Transportation and Climate Change Clearinghouse
An Introduction to the Science of Climate Change
The earth's climate is predicted to change over time, in part because human activities are altering the chemical composition of the atmosphere through the buildup of greenhouse gases - primarily carbon dioxide, methane, and nitrous oxide. Click here for more information about greenhouse gases. The heat-trapping property of these gases is undisputed. Although uncertainty exists about exactly how the earth's climate responds to these gases, global temperatures are rising.
Climate change may result from:
- Natural factors, such as changes in the sun's intensity or slow changes in the earth's orbit around the sun
- Natural processes within the climate system (e.g. changes in ocean circulation)
- Human activities that change the atmosphere's composition (e.g. through burning fossil fuels) and the land surface (e.g. deforestation, reforestation, urbanization, desertification, etc.)
Our Changing AtmosphereD
Energy from the sun drives the earth's weather and climate and it heats the earth's surface; in turn, the earth radiates energy back into space. Atmospheric greenhouse gases (water vapor, carbon dioxide, and other gases) trap some of the outgoing energy, retaining heat somewhat like the glass panels of a greenhouse.
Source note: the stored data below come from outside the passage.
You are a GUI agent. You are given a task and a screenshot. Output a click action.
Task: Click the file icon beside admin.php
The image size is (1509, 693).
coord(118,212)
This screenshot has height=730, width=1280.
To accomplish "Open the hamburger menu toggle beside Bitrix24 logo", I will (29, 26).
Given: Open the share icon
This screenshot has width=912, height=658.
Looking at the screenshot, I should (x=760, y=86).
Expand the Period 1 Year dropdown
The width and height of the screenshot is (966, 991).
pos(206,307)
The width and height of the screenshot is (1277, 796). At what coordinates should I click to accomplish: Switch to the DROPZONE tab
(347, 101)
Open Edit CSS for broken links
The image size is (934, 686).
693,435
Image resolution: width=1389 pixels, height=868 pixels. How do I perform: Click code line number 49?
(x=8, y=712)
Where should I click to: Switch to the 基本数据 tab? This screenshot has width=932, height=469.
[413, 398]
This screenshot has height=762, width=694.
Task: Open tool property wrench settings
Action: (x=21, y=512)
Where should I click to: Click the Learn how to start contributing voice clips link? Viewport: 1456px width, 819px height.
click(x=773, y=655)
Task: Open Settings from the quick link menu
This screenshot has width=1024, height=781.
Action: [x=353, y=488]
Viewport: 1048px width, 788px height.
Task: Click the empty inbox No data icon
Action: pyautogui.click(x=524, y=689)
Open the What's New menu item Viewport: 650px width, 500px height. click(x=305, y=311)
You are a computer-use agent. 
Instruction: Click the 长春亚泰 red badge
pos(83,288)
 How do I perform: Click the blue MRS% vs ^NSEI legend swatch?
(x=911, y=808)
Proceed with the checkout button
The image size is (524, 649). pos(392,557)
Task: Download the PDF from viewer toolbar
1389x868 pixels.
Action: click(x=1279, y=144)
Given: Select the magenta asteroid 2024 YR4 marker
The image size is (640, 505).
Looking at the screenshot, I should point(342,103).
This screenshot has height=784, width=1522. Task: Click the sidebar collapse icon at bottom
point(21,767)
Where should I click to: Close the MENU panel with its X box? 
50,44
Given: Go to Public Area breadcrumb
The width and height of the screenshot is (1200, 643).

Without this natural "greenhouse effect," temperatures would be much lower than they are now, and life as is known today would not be possible.
Since the beginning of the industrial revolution, atmospheric concentrations of carbon dioxide have increased nearly 30 percent, methane concentrations have more than doubled, and nitrous oxide concentrations have risen by about 15 percent. These increases have enhanced the heat-trapping capability of the earth's atmosphere.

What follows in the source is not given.